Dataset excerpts
====================
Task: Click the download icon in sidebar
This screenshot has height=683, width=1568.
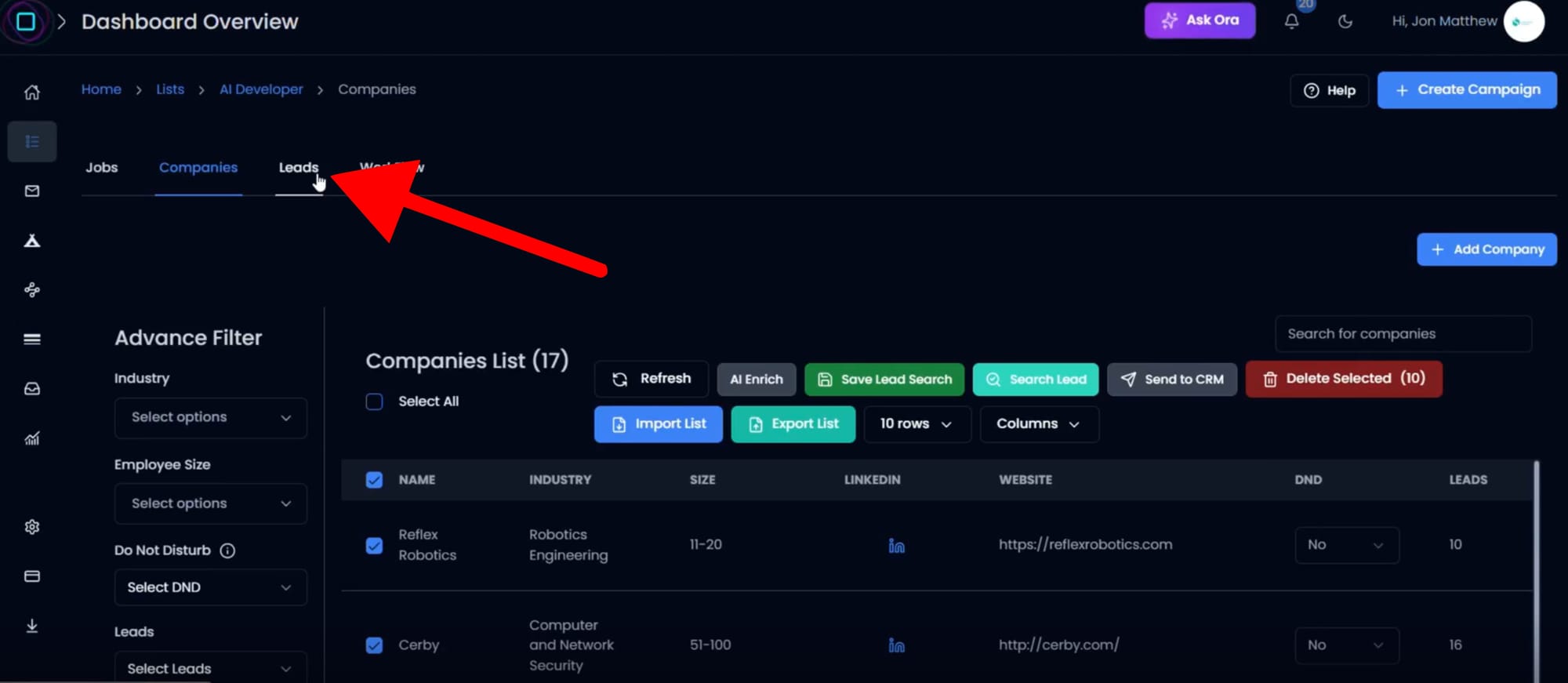Action: pos(32,626)
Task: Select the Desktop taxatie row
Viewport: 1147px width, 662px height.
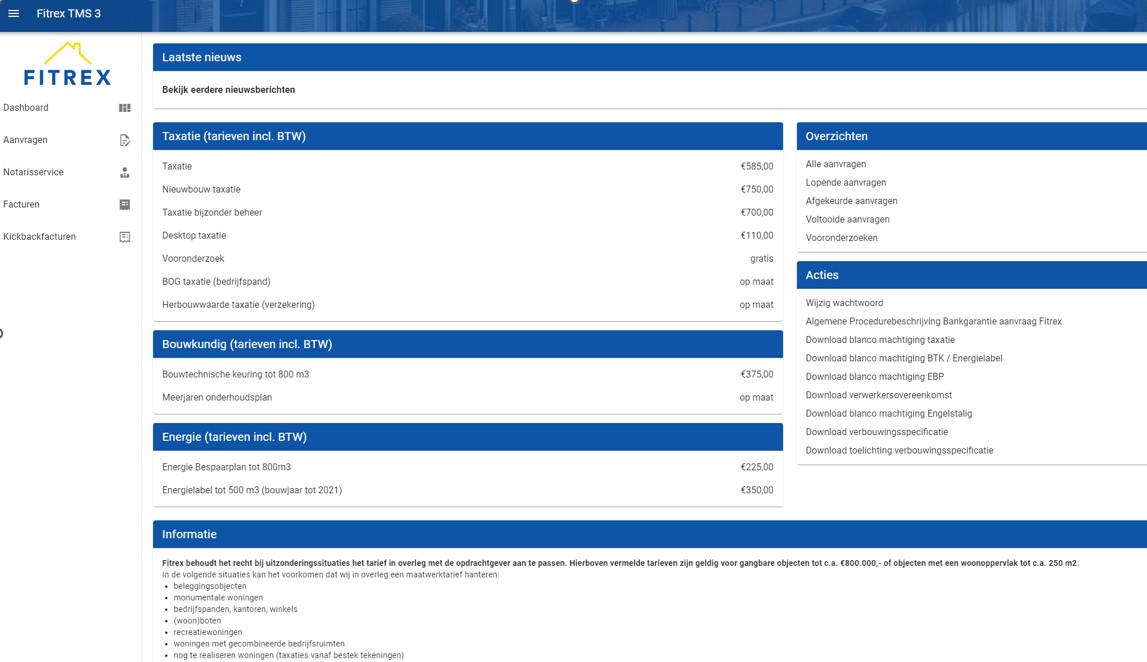Action: click(x=467, y=236)
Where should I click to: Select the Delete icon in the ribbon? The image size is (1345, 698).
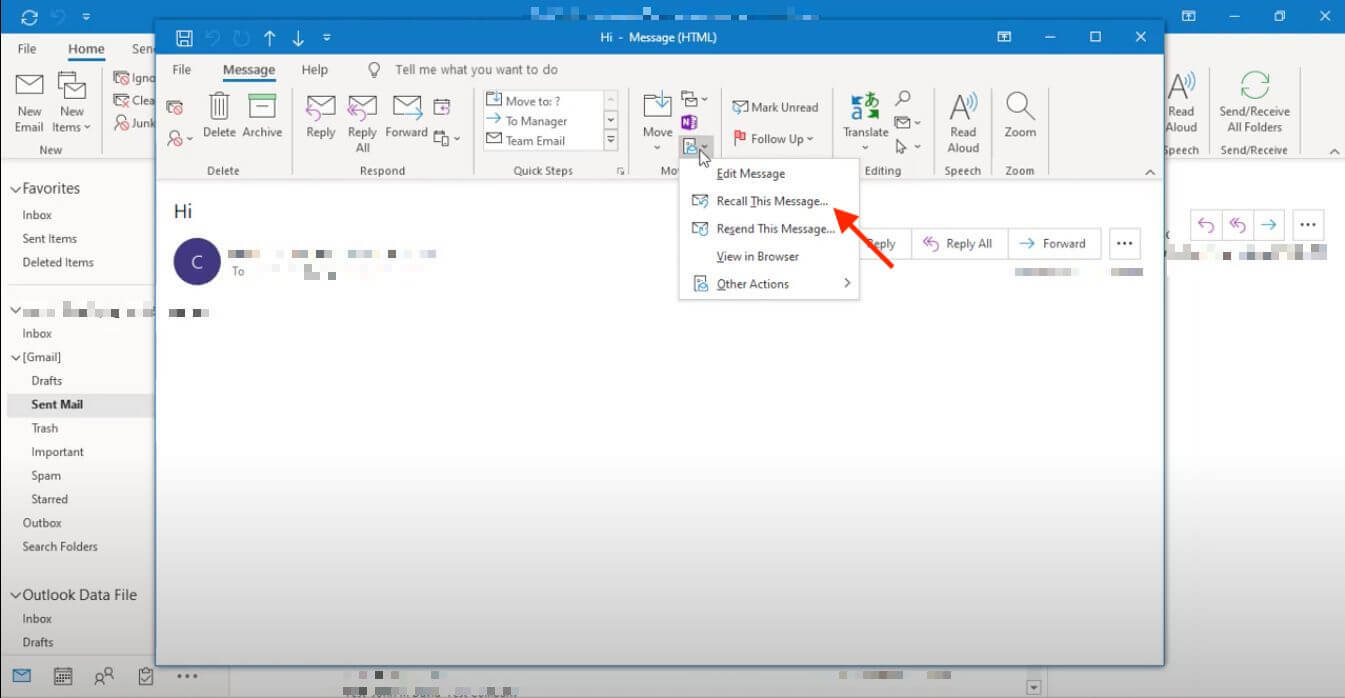219,115
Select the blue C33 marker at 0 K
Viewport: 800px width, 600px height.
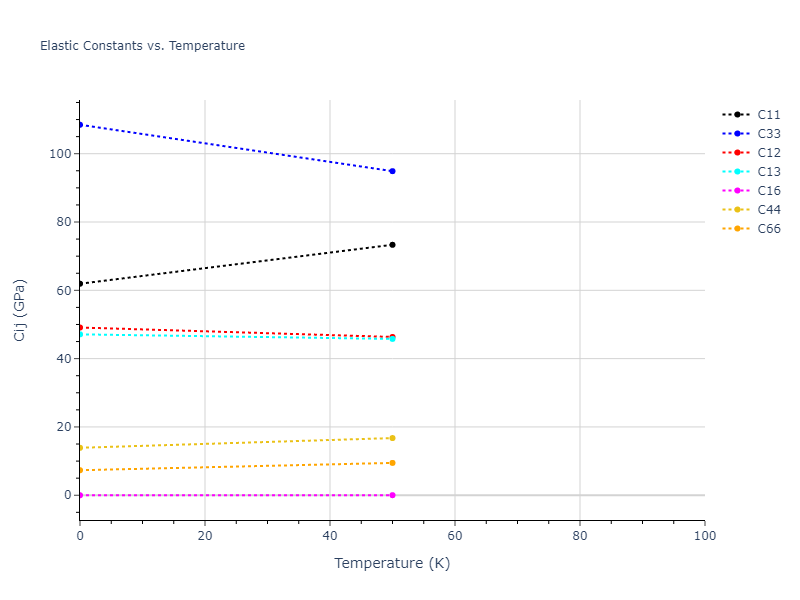[80, 125]
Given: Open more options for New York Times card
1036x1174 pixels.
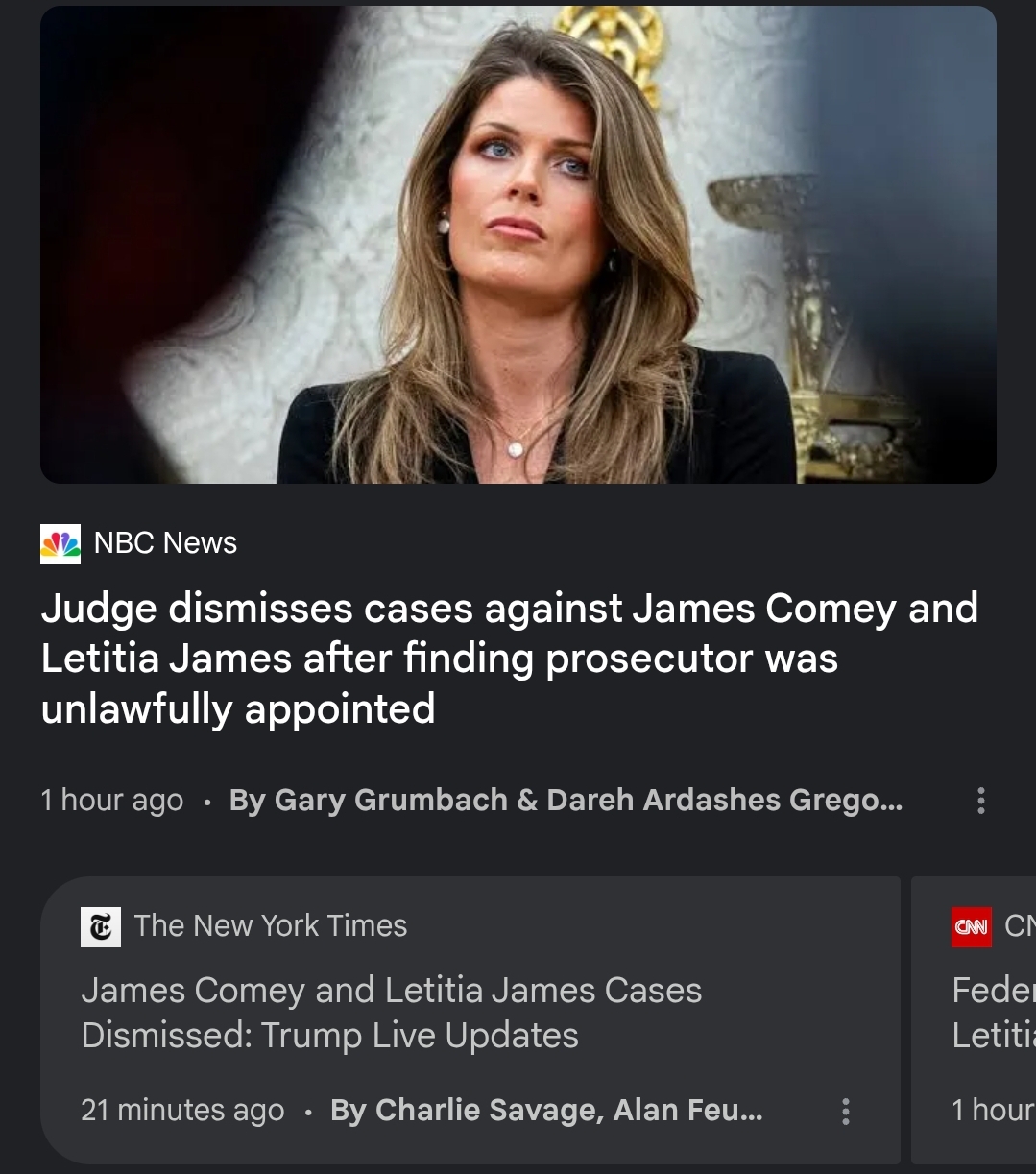Looking at the screenshot, I should click(x=845, y=1111).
====================
Take the line containing "Select the blue C33 marker at 0 K" and every line after it up to the end of the data, and write them out exactly, without the pictures.

Solution to this exercise:
Select the blue C33 marker at 0 K
Viewport: 800px width, 600px height.
[80, 125]
Given: Open more options for New York Times card
1036x1174 pixels.
Looking at the screenshot, I should click(x=845, y=1111).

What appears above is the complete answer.